On modern .NET the hot paths are zero-allocation — byte buffers use stackalloc and Span<T>, and conversion methods are annotated with [SkipLocalsInit]. A BenchmarkDotNet project is included under util/Benchmarks so you can verify on your own hardware:

cd util/Benchmarks
dotnet run -c Release -- --filter *Generation*

Upgrade Guide

Upgrading from the legacy SequentialGuidGenerator / SequentialSqlGuidGenerator API is straightforward — replace the obsolete singleton calls with the new static methods:

Before (legacy) After
SequentialGuidGenerator.Instance.NewGuid() GuidV8Time.NewGuid()
SequentialSqlGuidGenerator.Instance.NewSqlGuid() GuidV8Time.NewSqlGuid()
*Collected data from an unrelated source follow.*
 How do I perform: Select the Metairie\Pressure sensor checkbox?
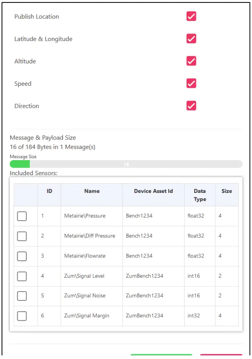click(x=22, y=216)
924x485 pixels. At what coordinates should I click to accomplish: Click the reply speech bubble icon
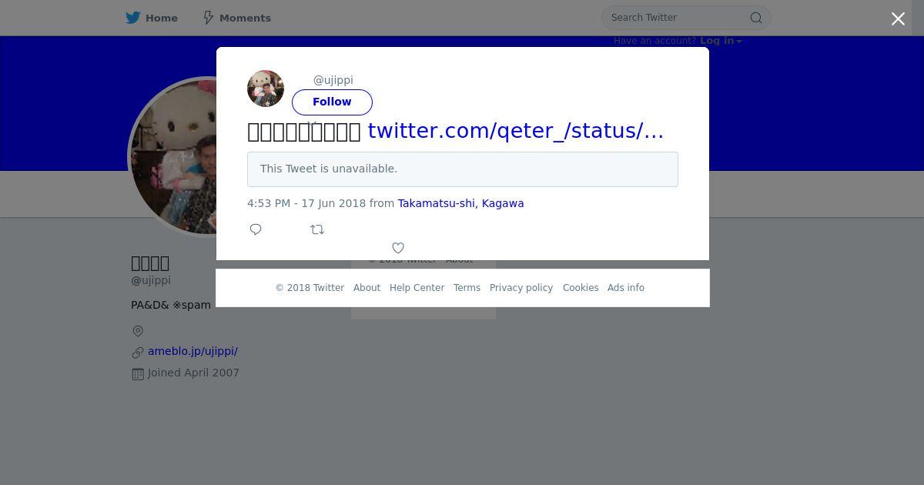256,229
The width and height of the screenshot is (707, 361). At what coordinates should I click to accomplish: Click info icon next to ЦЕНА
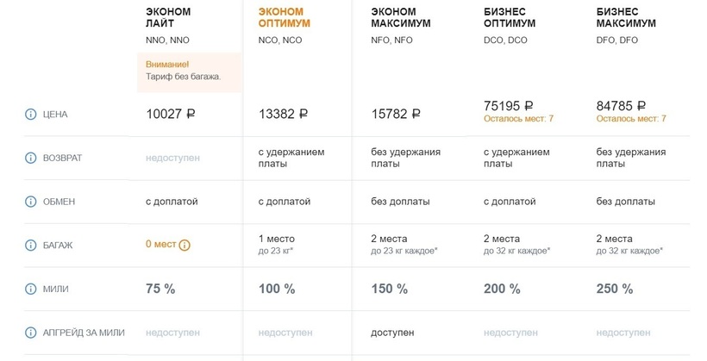(31, 115)
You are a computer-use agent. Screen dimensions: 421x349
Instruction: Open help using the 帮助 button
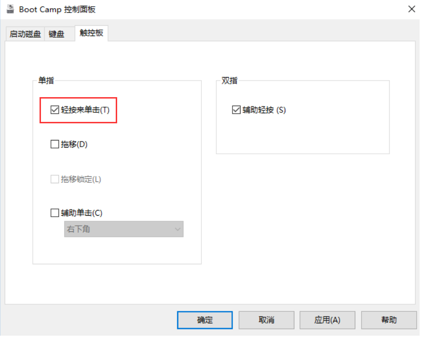click(389, 320)
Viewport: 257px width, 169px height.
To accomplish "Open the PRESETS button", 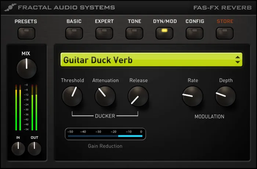I will pyautogui.click(x=26, y=34).
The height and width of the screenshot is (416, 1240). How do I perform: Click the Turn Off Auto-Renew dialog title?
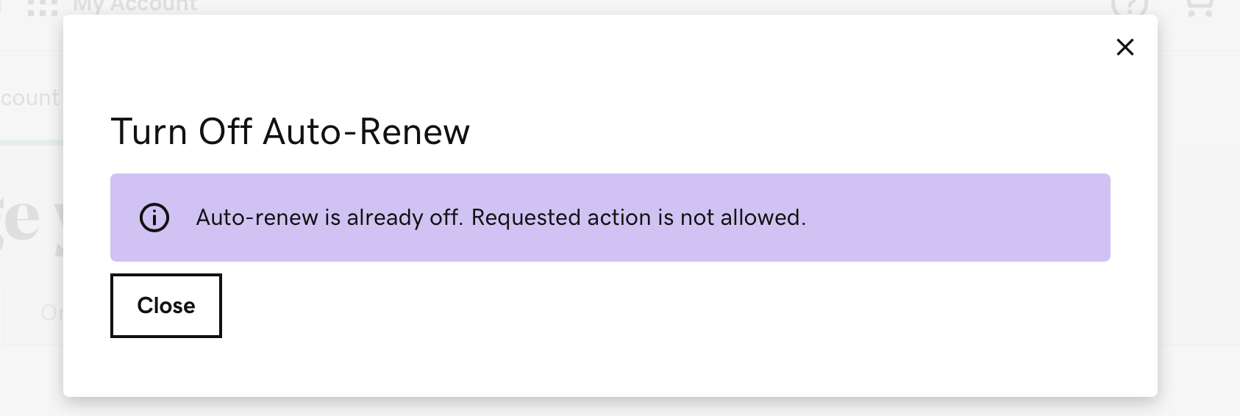click(x=290, y=132)
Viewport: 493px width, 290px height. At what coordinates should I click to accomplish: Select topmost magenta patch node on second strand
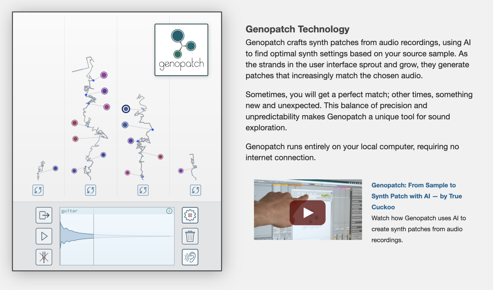point(104,75)
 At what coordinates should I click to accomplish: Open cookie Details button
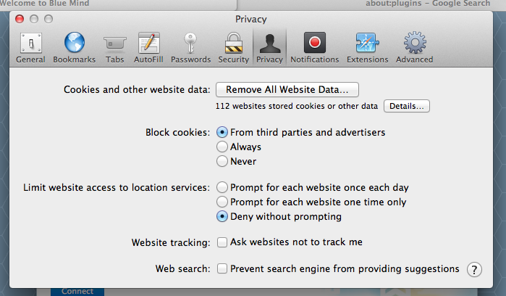pyautogui.click(x=407, y=106)
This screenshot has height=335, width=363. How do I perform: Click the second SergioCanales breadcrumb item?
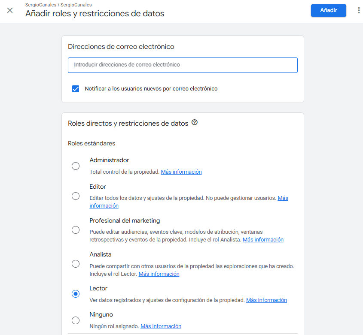[x=76, y=5]
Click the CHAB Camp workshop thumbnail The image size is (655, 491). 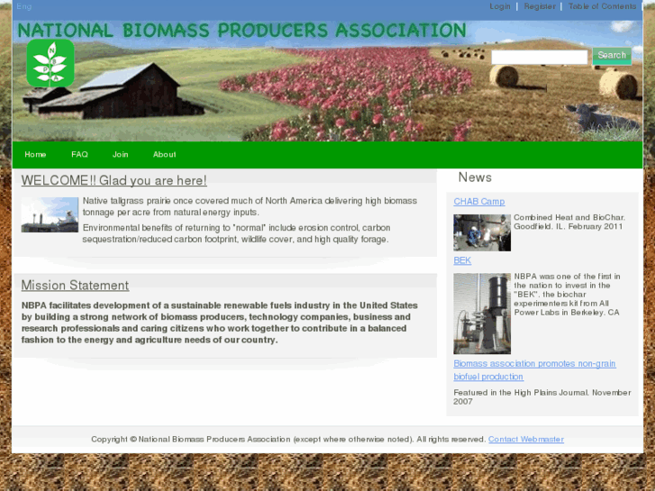(x=481, y=232)
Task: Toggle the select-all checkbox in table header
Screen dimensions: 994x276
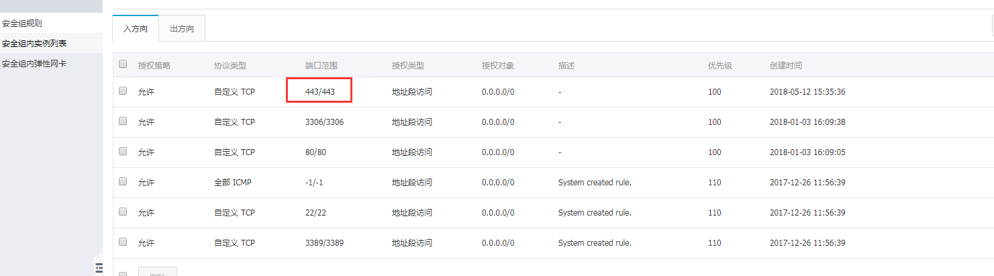Action: (123, 64)
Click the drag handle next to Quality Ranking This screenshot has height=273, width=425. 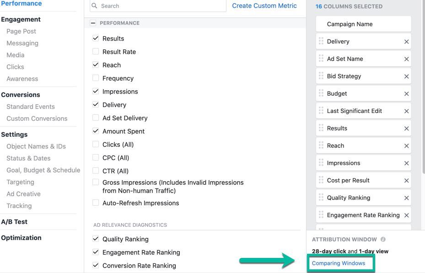(320, 198)
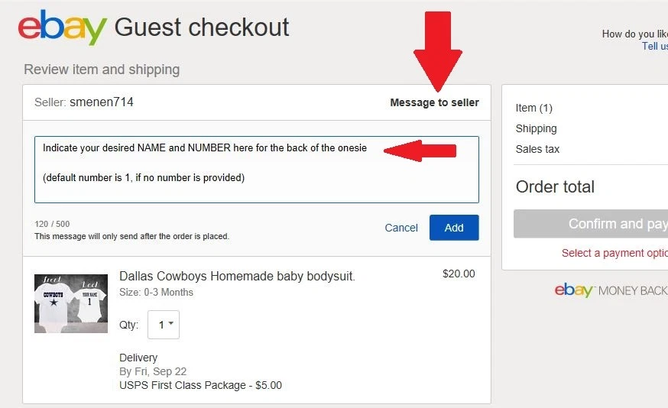668x408 pixels.
Task: Click the Dallas Cowboys Homemade baby bodysuit title
Action: point(237,276)
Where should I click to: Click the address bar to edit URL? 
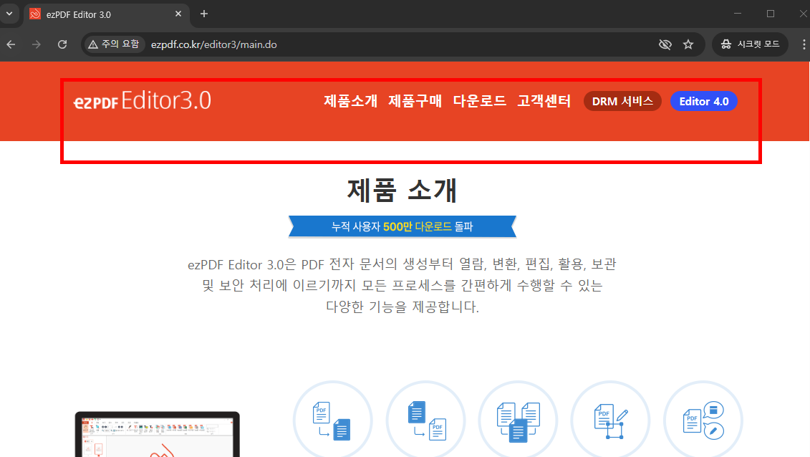(x=286, y=44)
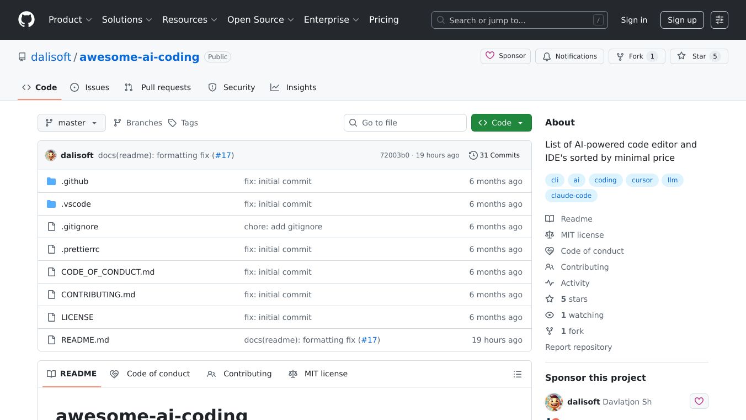The image size is (746, 420).
Task: Click the .github folder icon
Action: pos(52,181)
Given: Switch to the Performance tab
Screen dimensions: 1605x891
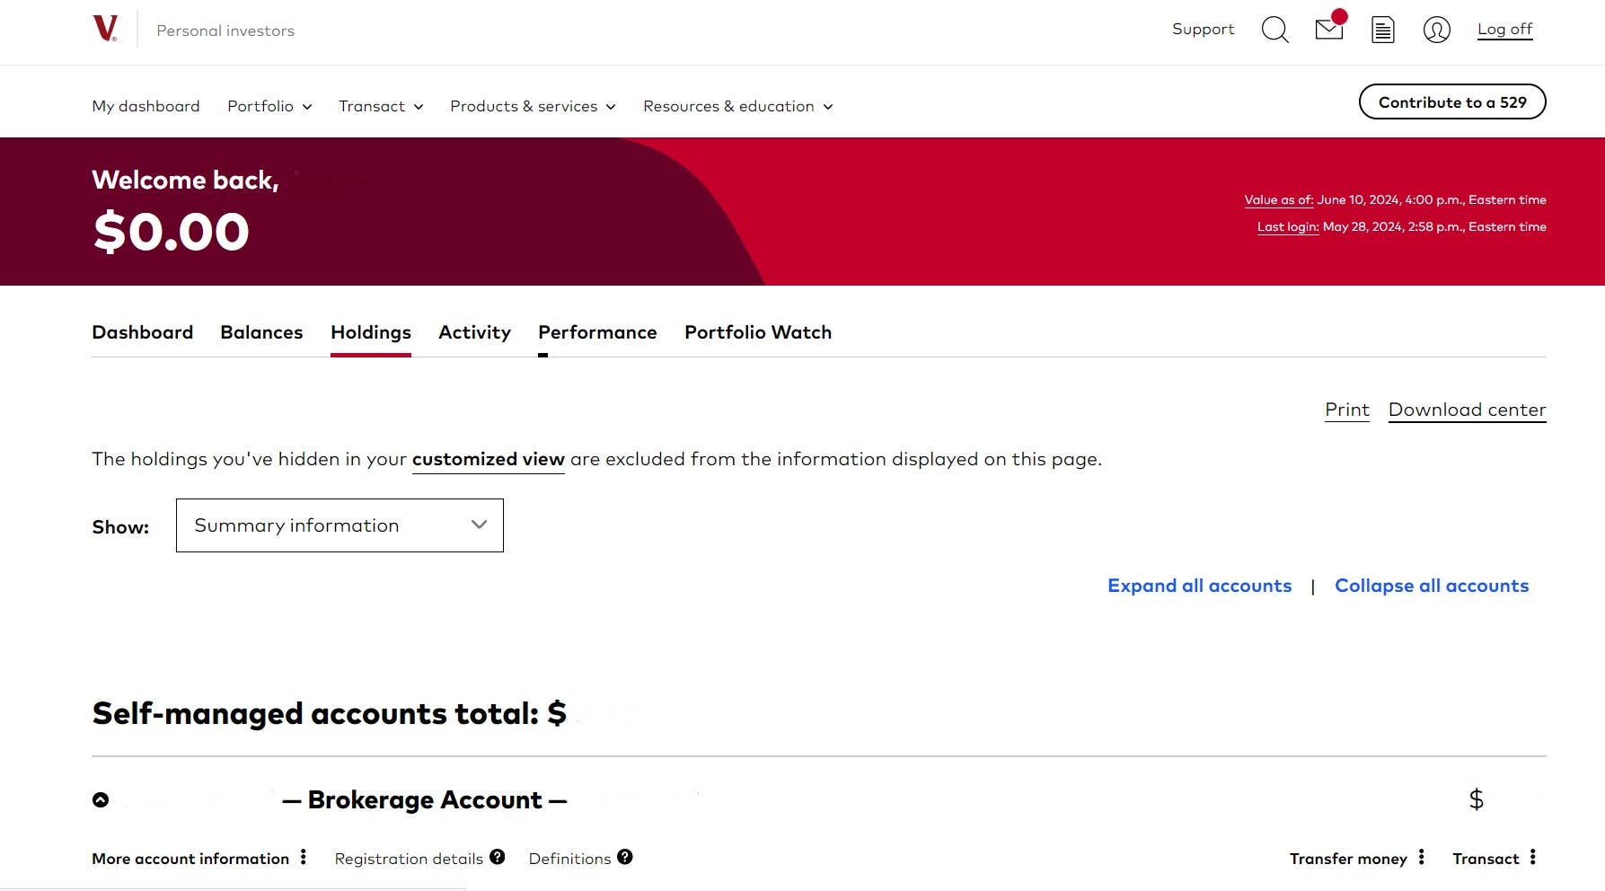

The legacy classes are still available (marked [Obsolete]) so your code will continue to compile, but you should migrate at your convenience.

Backwards Compatibility

The new RFC 9562 algorithm is fully backwards compatible with previously generated Guids:

  • Sort order is preserved — All UUIDs generated with the legacy algorithm will sort before any UUIDs generated with the new algorithm in the database, so existing data ordering is unaffected.
  • Timestamp extraction still works — The ToDateTime() extension method can extract timestamps from both legacy and new UUIDs, so you do not need to migrate existing data.

About

RFC 9562 compliant UUID generation for .NET — time-ordered UUIDv7 (millisecond) and UUIDv8 (tick precision), deterministic UUIDv5/v8 name-based, and random UUIDv4, all with SQL Server sort-order support and embedded timestamp extraction.